◆ **Objective**
Please copy out the records below word for word, leaving out the pictures.
┌──
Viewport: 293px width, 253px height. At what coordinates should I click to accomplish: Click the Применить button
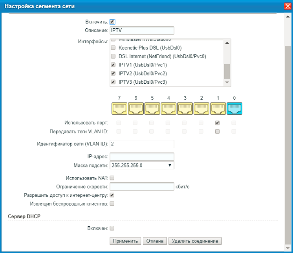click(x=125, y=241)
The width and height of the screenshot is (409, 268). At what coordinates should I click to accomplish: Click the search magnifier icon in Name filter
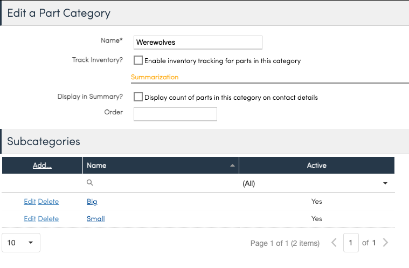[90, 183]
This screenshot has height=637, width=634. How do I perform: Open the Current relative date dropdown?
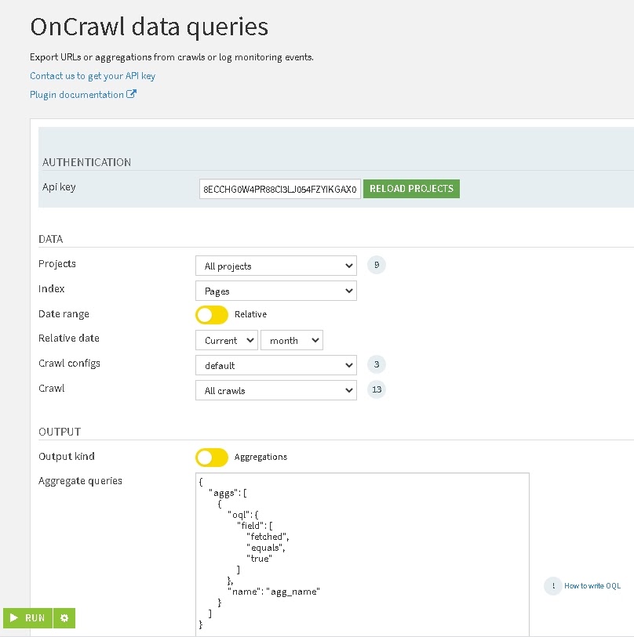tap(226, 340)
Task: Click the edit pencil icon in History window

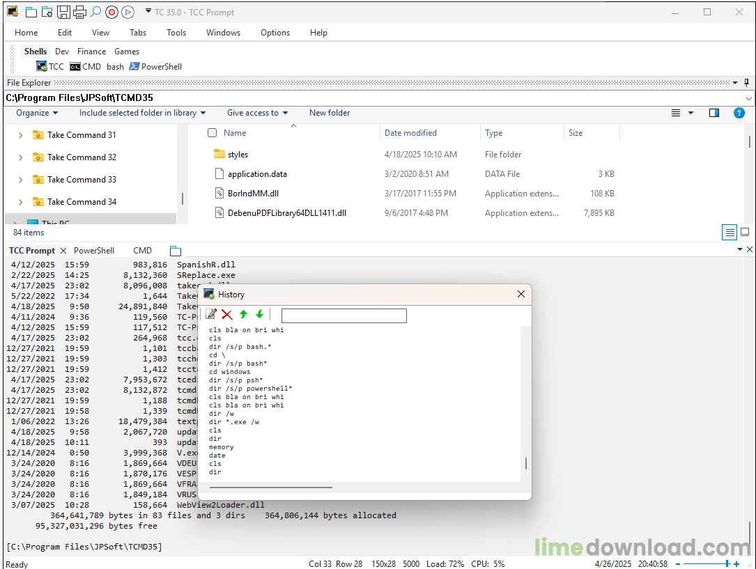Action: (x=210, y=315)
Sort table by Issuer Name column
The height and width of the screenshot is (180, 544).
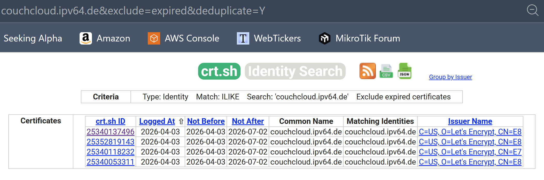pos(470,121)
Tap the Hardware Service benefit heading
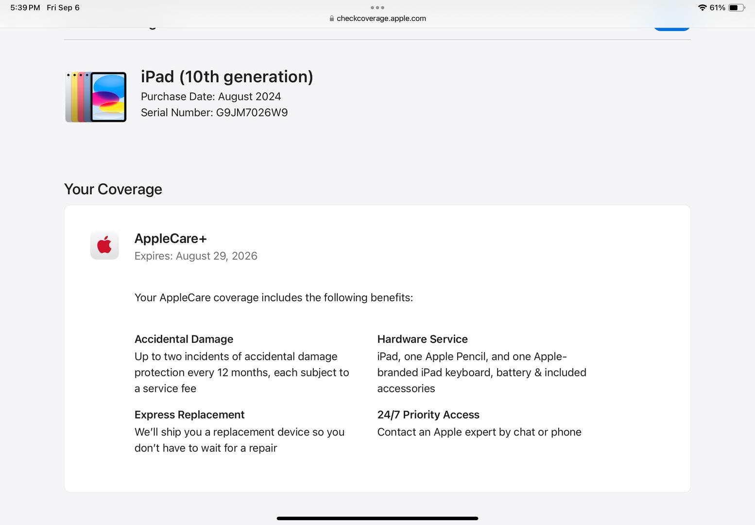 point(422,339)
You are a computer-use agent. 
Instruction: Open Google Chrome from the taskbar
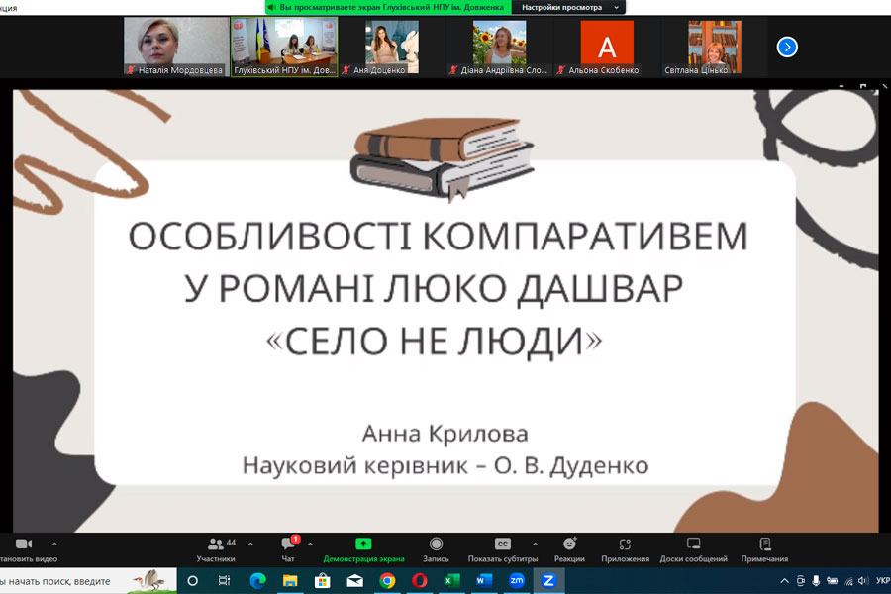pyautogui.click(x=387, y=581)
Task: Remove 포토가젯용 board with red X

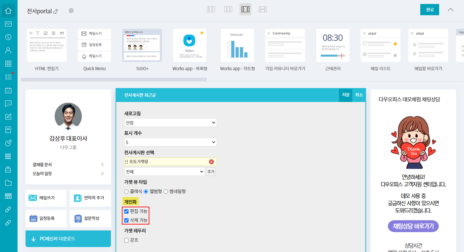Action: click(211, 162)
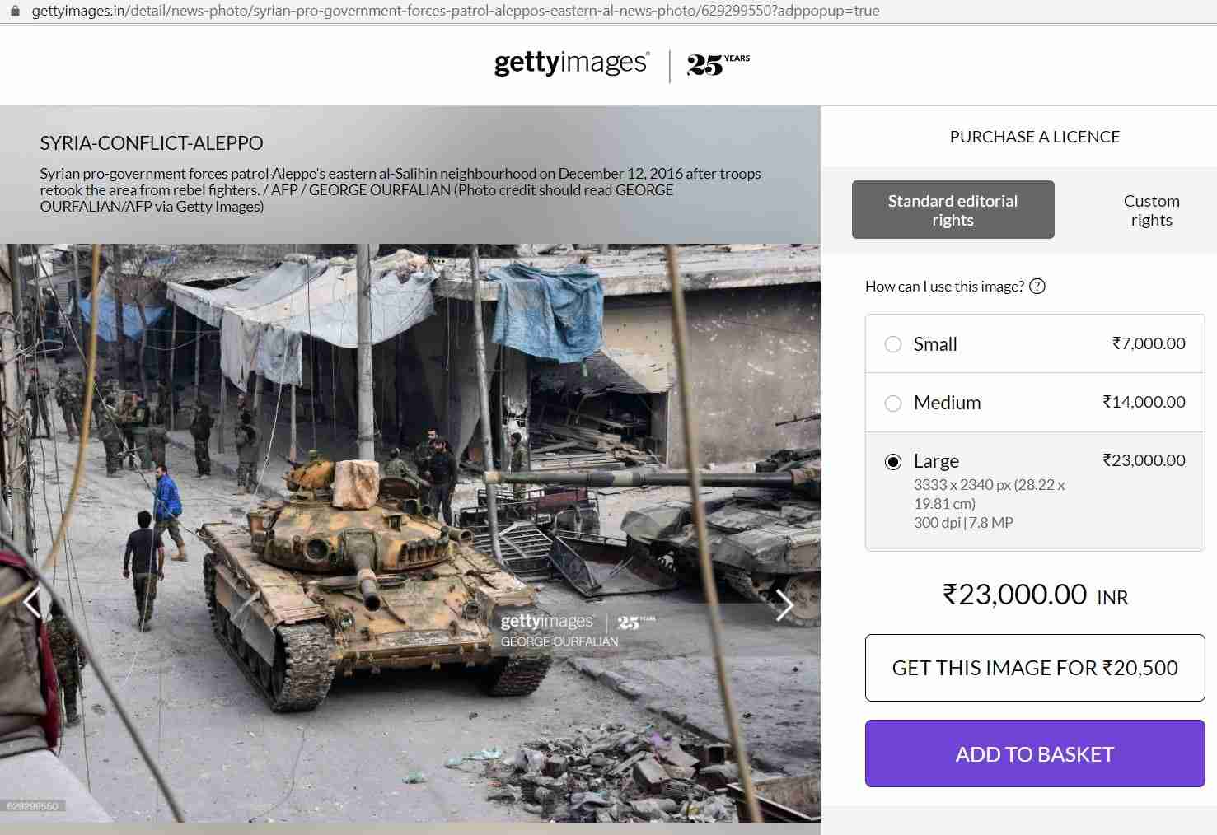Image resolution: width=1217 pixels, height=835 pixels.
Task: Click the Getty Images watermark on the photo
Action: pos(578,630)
└──
◆ **Response for this exercise**
Viewport: 293px width, 253px height. At what coordinates should I click to accomplish: Click the Применить button
click(x=125, y=241)
The width and height of the screenshot is (409, 268). At what coordinates should I click to accomplish: Click the search magnifier icon in Name filter
[90, 183]
This screenshot has height=637, width=634. How do I perform: Open the Current relative date dropdown?
tap(226, 340)
Task: Click the edit pencil icon in History window

Action: (x=210, y=315)
Sort table by Issuer Name column
The height and width of the screenshot is (180, 544).
pos(470,121)
Tap the Hardware Service benefit heading
 point(422,339)
You are a computer-use agent. 
Instruction: Open Google Chrome from the taskbar
pyautogui.click(x=387, y=581)
Task: Remove 포토가젯용 board with red X

Action: click(211, 162)
Image resolution: width=1217 pixels, height=835 pixels.
Task: Click the Getty Images watermark on the photo
Action: pos(578,630)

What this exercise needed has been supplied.